● INFORMATION SHOWN
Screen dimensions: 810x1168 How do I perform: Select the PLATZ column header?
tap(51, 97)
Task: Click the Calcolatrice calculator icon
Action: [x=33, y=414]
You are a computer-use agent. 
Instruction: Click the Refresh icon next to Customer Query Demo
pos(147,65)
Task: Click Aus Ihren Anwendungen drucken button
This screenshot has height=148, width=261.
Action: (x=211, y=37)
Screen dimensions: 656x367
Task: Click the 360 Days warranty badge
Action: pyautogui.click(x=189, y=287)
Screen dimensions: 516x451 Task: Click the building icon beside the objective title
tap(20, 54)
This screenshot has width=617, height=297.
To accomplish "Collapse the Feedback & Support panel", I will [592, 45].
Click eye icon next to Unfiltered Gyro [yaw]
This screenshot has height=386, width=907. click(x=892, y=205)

* * *

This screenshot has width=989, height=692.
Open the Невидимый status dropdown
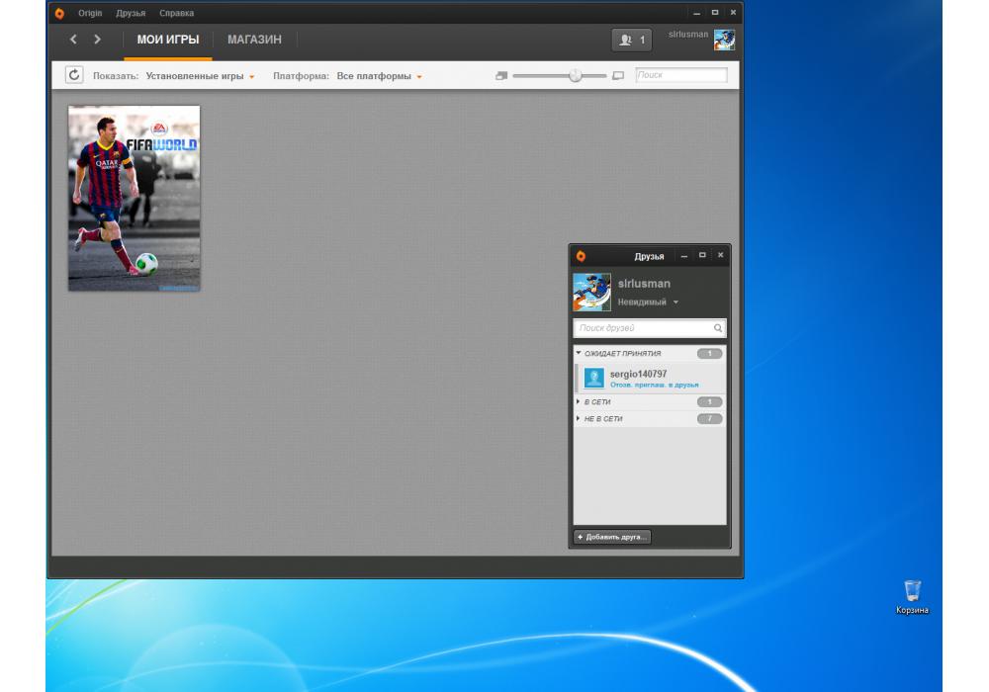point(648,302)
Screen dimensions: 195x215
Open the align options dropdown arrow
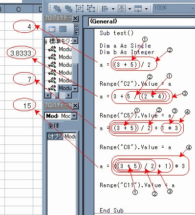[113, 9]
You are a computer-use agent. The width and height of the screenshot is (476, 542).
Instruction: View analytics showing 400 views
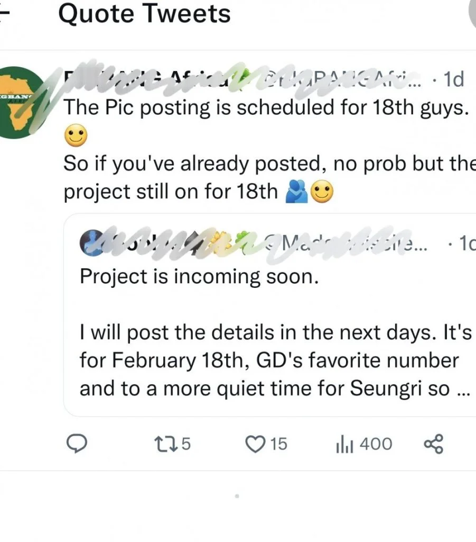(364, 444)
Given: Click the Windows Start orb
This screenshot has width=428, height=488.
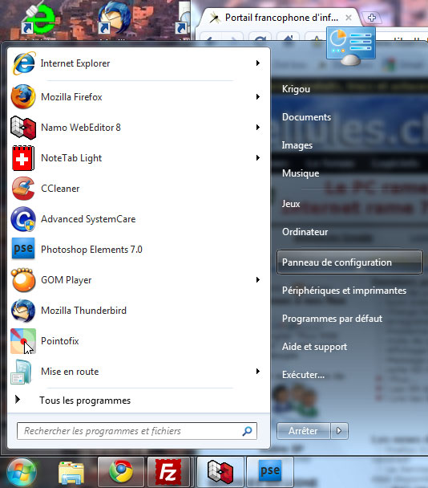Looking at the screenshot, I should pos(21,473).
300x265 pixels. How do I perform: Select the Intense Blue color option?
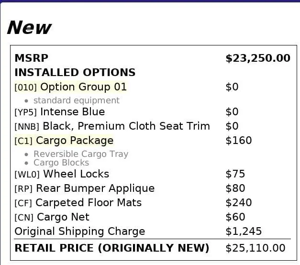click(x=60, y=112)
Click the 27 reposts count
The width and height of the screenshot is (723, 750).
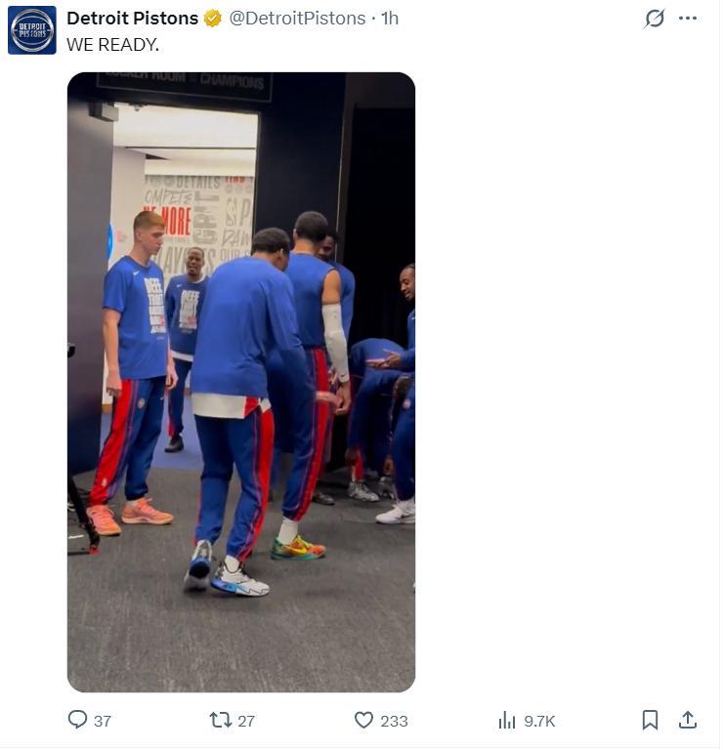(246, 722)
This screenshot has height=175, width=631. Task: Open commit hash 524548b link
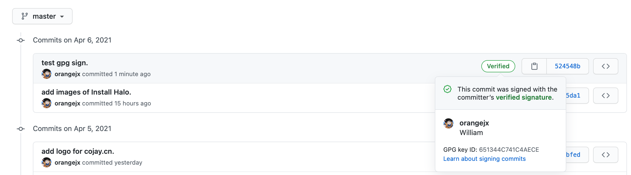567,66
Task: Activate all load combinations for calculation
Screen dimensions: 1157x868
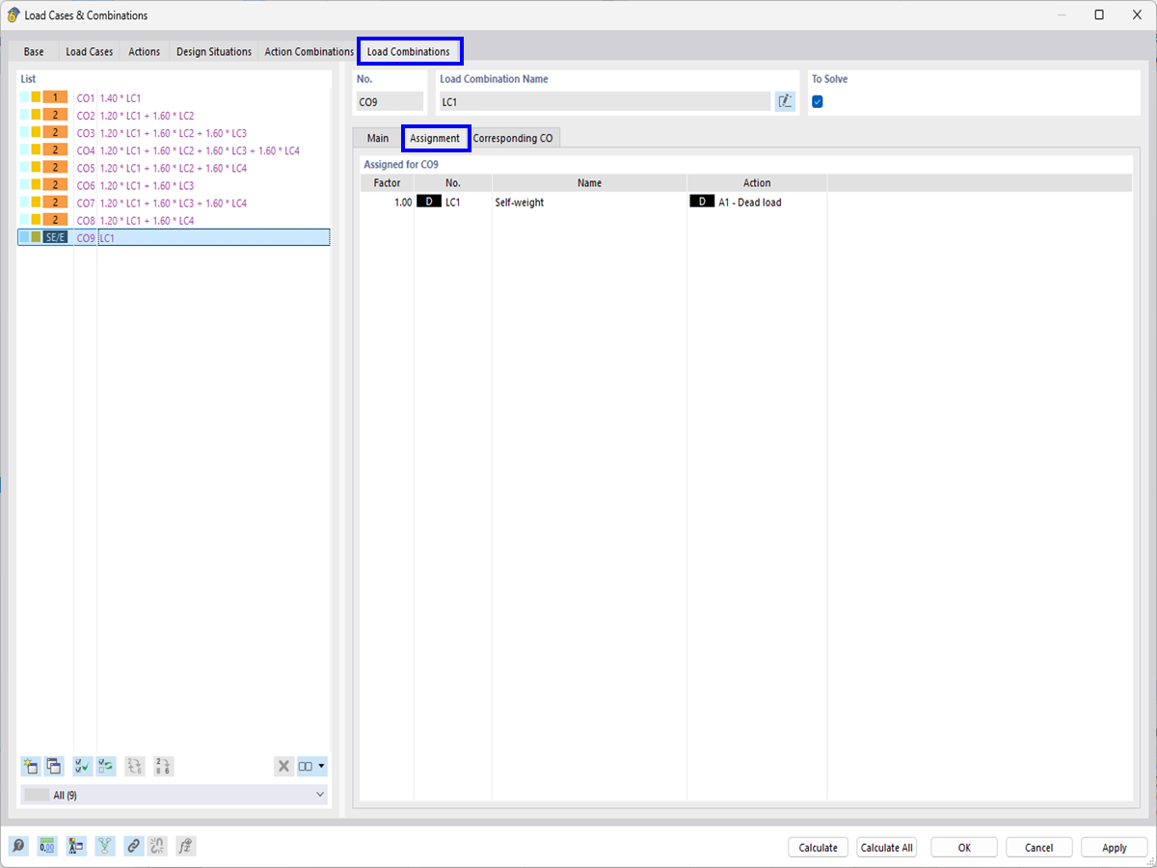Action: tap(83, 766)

● EXERCISE AIM
Only the number should be given: how many lines of the data contain the word "agent"?

● WRITTEN REPLY
2